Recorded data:

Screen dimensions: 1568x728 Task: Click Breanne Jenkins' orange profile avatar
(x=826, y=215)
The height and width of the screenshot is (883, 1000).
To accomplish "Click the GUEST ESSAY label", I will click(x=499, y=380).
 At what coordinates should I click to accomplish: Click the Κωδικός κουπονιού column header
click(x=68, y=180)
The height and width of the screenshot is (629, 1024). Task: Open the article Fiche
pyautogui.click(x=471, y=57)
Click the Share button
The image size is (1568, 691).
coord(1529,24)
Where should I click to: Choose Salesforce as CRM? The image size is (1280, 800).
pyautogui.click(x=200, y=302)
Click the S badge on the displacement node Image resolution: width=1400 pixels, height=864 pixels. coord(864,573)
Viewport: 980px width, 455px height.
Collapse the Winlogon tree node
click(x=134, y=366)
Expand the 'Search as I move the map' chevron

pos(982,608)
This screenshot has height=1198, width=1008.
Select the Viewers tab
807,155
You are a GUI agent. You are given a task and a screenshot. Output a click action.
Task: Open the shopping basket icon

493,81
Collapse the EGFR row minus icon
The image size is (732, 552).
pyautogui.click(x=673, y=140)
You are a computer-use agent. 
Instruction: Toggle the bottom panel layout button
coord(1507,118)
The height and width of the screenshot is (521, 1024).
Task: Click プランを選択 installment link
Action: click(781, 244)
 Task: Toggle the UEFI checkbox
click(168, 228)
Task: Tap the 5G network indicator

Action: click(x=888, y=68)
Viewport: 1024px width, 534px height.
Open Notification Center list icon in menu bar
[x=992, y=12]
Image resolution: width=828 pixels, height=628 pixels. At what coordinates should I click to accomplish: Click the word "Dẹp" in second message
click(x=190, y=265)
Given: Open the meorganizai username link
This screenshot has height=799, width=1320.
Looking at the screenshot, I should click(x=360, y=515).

STATED PROBLEM: Rewrite the entries above with each "Collapse" swapped for "Hide". Leave everything else unchanged.

ANSWER TO THIS TASK:
Screen dimensions: 1568x728 Task: Click Breanne Jenkins' orange profile avatar
(x=826, y=215)
The height and width of the screenshot is (883, 1000).
To accomplish "Click the GUEST ESSAY label", I will click(x=499, y=380).
 At what coordinates should I click to accomplish: Click the Κωδικός κουπονιού column header
click(x=68, y=180)
The height and width of the screenshot is (629, 1024). Task: Open the article Fiche
pyautogui.click(x=471, y=57)
Click the Share button
The image size is (1568, 691).
coord(1529,24)
Where should I click to: Choose Salesforce as CRM? The image size is (1280, 800).
pyautogui.click(x=200, y=302)
Click the S badge on the displacement node Image resolution: width=1400 pixels, height=864 pixels. coord(864,573)
Viewport: 980px width, 455px height.
Hide the Winlogon tree node
click(x=134, y=366)
Expand the 'Search as I move the map' chevron

pos(982,608)
This screenshot has height=1198, width=1008.
Select the Viewers tab
807,155
You are a GUI agent. You are given a task and a screenshot. Output a click action.
Task: Open the shopping basket icon

493,81
Hide the EGFR row minus icon
The image size is (732, 552).
pyautogui.click(x=673, y=140)
You are a computer-use agent. 
Instruction: Toggle the bottom panel layout button
coord(1507,118)
The height and width of the screenshot is (521, 1024).
Task: Click プランを選択 installment link
Action: click(781, 244)
 Task: Toggle the UEFI checkbox
click(168, 228)
Task: Tap the 5G network indicator

Action: click(x=888, y=68)
Viewport: 1024px width, 534px height.
Open Notification Center list icon in menu bar
[x=992, y=12]
Image resolution: width=828 pixels, height=628 pixels. At what coordinates should I click to accomplish: Click the word "Dẹp" in second message
click(x=190, y=265)
Given: Open the meorganizai username link
This screenshot has height=799, width=1320.
Looking at the screenshot, I should click(x=360, y=515).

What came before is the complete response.